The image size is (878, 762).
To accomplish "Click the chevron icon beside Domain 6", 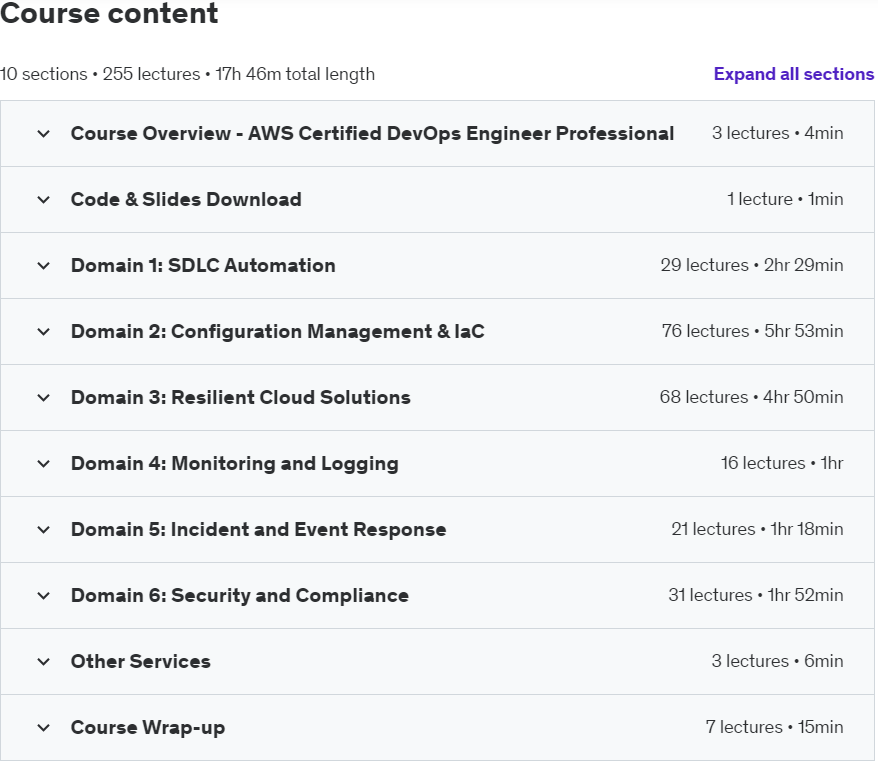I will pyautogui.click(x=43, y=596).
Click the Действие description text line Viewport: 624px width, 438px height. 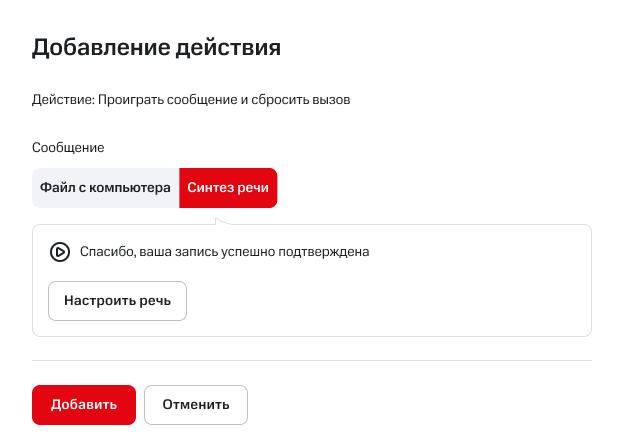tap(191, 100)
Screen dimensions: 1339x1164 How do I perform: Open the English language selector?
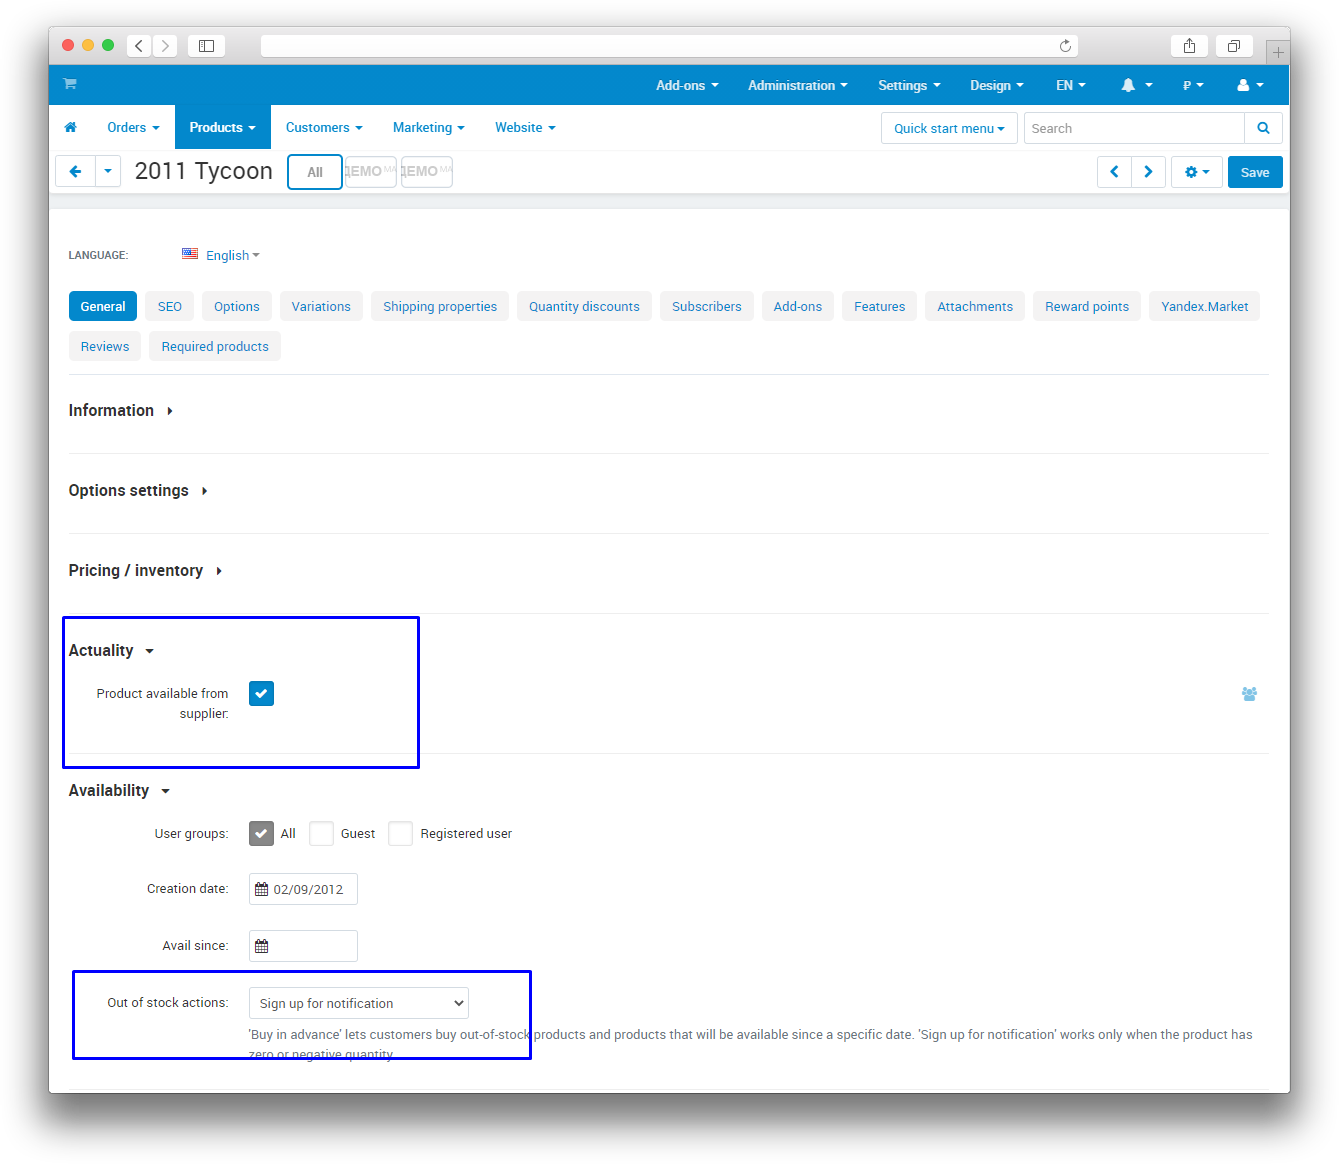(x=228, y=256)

● **Requirements**: In the data, from the line containing "Screen dimensions: 1339x1164" through the end, inclusive, change "language selector" to "language menu" and leave everything else as it stands. Omit the pictures from the answer.

● **Correct response**:
Screen dimensions: 1339x1164 How do I perform: Open the English language menu?
(x=228, y=256)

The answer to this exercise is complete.